> [Extracted text]
Albany Times Union

MOVIE QUIZ

- —C.J. Lais

As if 2020 wasn’t annus horribilis enough, now as it’s drawing to a close, we can’t help but conjure up our own personal in memoriam segments of all the movie luminaries we’ve lost over the past 12 months.

Let’s honor their legacies with a quiz highlighti­ng some of the high points of their lives … on the silver screen.

1. With the shocking death of Chadwick Boseman over the summer from colon cancer at age 43, he already got his own quiz, but there’s still more to say about the actor, whose last film, the upcoming “Ma Rainey’s Black Bottom,” is generating major posthumous Oscar buzz for him. In a short career, Boseman became known for playing real-life people, including in his 2008 film debut, “The Express: The Ernie Davis Story.” He didn’t play first black Heisman Trophy winner Davis, but another famous football player, Floyd Little. In a sad irony, Davis died of leukemia and just last month, Little entered hospice because of a rare cancer. Boseman went to Howard University, but what university in New York state did both Davis and Little attend?

> [Information provided]
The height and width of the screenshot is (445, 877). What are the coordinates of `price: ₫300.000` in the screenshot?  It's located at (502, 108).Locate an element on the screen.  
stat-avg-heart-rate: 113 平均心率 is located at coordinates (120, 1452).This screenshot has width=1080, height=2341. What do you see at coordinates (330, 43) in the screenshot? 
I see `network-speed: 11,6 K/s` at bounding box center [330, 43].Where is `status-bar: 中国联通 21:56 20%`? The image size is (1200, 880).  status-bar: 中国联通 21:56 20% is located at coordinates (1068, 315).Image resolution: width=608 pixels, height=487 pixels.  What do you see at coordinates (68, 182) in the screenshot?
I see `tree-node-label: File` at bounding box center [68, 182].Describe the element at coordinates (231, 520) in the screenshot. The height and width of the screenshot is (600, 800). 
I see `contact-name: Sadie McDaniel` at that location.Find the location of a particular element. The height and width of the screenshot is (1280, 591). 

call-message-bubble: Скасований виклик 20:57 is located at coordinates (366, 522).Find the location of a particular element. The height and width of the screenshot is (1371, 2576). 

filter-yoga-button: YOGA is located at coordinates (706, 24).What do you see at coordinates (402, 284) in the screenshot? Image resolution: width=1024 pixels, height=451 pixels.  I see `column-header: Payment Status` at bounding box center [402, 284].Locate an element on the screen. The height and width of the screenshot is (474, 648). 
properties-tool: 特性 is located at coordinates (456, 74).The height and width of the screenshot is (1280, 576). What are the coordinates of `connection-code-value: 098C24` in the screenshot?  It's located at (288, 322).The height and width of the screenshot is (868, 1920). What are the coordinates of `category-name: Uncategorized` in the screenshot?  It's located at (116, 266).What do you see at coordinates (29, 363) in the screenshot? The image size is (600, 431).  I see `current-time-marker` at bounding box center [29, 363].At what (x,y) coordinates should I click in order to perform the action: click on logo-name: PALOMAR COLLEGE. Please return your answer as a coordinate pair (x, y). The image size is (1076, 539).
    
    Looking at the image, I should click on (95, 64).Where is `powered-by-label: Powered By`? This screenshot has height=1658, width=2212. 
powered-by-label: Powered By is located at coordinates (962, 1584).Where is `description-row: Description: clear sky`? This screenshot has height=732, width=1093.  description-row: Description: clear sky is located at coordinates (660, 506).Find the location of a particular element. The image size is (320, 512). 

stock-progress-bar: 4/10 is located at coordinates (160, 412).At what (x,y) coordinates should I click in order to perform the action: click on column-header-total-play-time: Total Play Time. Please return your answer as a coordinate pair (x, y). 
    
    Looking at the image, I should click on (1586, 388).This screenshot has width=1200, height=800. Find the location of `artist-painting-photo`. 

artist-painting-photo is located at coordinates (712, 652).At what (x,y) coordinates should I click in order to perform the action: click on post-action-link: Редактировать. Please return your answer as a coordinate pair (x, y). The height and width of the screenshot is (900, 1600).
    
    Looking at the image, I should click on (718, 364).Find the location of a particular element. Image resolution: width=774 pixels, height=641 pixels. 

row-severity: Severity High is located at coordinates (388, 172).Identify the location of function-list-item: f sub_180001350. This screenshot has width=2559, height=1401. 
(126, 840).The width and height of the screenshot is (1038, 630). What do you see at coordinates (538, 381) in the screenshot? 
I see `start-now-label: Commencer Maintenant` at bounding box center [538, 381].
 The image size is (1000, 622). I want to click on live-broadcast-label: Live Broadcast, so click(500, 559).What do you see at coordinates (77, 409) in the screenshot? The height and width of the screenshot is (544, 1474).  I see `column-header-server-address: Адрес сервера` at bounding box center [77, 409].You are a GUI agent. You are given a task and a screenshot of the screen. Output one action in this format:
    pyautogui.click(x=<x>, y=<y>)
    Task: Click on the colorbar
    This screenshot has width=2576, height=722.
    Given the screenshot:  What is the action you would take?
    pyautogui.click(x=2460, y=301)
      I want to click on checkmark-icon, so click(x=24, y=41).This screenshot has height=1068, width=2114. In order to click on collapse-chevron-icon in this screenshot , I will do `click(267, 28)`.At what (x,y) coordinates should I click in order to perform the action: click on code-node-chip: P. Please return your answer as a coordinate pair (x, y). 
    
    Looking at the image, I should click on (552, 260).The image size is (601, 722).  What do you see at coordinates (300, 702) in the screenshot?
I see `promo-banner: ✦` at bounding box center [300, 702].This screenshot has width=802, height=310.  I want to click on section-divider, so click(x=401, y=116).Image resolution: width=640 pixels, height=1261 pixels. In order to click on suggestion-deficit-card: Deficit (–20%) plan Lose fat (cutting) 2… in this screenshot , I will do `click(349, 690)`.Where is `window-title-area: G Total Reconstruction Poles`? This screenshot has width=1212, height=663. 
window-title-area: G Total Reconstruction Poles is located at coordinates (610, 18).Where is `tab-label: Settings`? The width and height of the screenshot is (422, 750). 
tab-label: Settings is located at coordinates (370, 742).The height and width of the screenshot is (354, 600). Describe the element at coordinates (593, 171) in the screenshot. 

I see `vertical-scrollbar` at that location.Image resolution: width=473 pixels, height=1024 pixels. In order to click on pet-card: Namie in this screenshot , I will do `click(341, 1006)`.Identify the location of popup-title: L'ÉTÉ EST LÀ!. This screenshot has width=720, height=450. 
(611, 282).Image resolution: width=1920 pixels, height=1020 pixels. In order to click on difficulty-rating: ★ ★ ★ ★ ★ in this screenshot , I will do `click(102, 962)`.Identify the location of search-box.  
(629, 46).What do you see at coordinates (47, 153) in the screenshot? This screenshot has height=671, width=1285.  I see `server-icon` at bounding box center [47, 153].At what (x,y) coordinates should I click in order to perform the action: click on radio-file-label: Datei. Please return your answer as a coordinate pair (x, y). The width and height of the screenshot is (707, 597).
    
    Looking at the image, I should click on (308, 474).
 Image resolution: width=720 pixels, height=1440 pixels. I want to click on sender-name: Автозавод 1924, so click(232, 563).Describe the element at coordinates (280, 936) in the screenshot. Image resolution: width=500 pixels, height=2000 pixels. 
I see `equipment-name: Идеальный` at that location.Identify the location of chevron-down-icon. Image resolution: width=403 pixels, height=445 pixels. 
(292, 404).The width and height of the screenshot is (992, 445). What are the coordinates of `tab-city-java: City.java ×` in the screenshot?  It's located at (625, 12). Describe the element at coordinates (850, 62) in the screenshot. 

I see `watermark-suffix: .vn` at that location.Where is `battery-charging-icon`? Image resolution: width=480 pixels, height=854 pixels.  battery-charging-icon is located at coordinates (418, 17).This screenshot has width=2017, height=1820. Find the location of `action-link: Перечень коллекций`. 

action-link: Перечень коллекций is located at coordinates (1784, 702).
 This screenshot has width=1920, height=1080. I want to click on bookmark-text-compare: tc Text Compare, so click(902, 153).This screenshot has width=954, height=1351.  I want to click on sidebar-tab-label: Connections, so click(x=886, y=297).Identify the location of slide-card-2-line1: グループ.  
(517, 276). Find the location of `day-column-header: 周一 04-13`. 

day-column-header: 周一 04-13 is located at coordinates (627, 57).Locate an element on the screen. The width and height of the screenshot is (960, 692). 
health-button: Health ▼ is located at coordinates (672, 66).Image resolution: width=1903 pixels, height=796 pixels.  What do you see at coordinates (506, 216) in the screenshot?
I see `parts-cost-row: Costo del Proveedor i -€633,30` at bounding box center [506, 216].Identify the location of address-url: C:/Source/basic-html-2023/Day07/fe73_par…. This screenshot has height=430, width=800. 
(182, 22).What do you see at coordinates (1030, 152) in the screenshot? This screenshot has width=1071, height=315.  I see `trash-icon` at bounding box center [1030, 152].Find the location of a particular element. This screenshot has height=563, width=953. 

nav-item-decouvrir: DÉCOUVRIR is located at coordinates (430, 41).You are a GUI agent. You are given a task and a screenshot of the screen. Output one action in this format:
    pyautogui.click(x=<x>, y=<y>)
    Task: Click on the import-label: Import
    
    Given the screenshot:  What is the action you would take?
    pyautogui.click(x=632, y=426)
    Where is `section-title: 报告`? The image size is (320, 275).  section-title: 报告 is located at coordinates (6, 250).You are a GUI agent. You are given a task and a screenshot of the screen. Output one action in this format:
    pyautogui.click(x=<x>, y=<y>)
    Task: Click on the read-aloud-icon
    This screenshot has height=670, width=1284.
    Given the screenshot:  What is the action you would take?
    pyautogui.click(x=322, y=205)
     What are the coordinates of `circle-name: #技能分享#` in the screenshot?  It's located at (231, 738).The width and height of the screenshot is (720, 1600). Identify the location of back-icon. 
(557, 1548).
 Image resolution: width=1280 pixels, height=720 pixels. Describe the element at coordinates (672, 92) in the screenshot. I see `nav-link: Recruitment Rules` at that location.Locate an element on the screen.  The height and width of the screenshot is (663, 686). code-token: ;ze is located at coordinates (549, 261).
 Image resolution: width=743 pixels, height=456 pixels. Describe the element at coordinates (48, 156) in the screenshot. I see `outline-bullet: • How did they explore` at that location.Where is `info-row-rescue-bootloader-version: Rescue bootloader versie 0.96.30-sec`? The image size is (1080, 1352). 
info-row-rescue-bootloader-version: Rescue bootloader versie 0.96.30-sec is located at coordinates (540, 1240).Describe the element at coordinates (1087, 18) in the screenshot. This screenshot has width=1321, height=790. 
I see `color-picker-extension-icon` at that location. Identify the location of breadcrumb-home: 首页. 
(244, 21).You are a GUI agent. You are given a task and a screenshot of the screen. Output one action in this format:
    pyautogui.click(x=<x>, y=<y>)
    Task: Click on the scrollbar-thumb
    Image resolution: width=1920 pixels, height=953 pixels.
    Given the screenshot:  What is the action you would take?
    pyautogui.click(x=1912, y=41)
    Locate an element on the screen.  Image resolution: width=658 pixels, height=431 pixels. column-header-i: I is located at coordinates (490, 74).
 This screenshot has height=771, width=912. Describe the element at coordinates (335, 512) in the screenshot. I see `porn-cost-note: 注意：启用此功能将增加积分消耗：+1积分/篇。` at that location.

> [Tasks to carry out]
A - List every person named in quiz question 1 of the movie quiz, not counting names that appear only inside film titles.
B - Retype the movie quiz text word for word, from "As if 2020 wasn’t" up to and including "the silver screen.".

> [Answers by item]
A -
Chadwick Boseman
Ernie Davis
Floyd Little

B -
As if 2020 wasn’t annus horribilis enough, now as it’s drawing to a close, we can’t help but conjure up our own personal in memoriam segments of all the movie luminaries we’ve lost over the past 12 months.

Let’s honor their legacies with a quiz highlighti­ng some of the high points of their lives … on the silver screen.